I suspect that this point has already been raised, but as all of you
who thought about the hooks already know, it is not appropriate to
characterize local hooks as a means to satisfy "the project may want
to enforce" listed above.  It ultimately is up to the project's
pre-receive (or update) hook to reject history with house style
violations, mistakenly added password files, commit log messages
with swearwords, etc.  Presenting local hooks as if they can be used
as an enforcement mechanism is misleading to our readers.

A more understandable description that is easier for readers to
accept would be that local hooks can be used to help developers
prevent their later pushes from getting rejected, by duplicating
(possibly a subset of) the checks the server end uses to judge their
contribution.  You'll address that in the next section, so the above
description that is misleading should be aligned with the next
section that deals with "local checks vs receiving end checks",
perhaps?

As local checks must perform (possibly a subset of) checks done on
the receiving end, it probably is a good idea to address how you
would plan to manage the "duplication" of the checks.  Anything you
implement only on the client side "hooks" will not be enforced (they
only stay "advisory" at best), unless the same or stricter checks
are done on the receiving end.

> +A large motivation for this change is providing projects a method to enable
> +...
> +local hook execution.
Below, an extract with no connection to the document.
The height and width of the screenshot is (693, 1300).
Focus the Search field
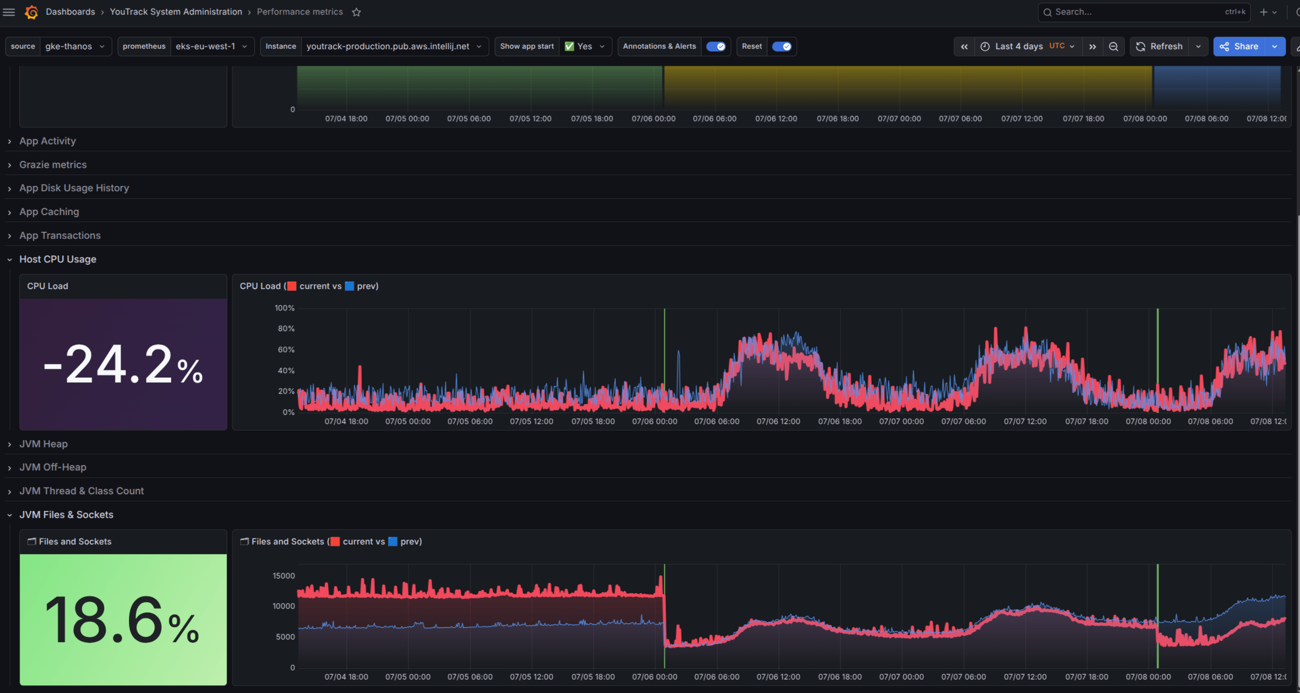(1144, 12)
We think there are still benefits to local checks:

Yes, noticing problems early before it gets too late would save
developer's frustration and work that needs to be redone.  I do not
think you'd need to say more than that two lines---the need for
enforcing house style, accidental leakage of secrets, etc., is not
"there are still benefits to do them locally".

> +* Helps developers catch issues earlier: typically developers need to push to
> +the remote to trigger server-side checks. Local hooks can be run anytime the
> +developer wants.

Yes, exactly.  So, perhaps the introduction section should say how
the checks in the entire change flow helps the project (i.e. house
style, leak prevention, etc.), and the ultimate place of validation
and rejection is at the receiving side when developers push.  Then
the "local vs server" section should say why is it good to have
local checks at all (i.e. catch issues early), how local hooks
should check (possibly a subset of) rules eventually enforced at the
receiving end when the developer pushes, and how the duplication is
managed (if any).

> +In the ideal world, developers and project maintainers use both local and
> +server-side checks in their workflow. However, for many smaller projects, this
> +may not be possible: server-side checks may be too expensive, either monetarily
> +or in terms of time investment, to run. The number of local solutions to this
> +use case speaks to this need (see <<prior-art, Prior Art>>). Bringing this
> +natively to Git can give all these developers a well-supported, secure
> +implementation opposed to the fragmentation we see today.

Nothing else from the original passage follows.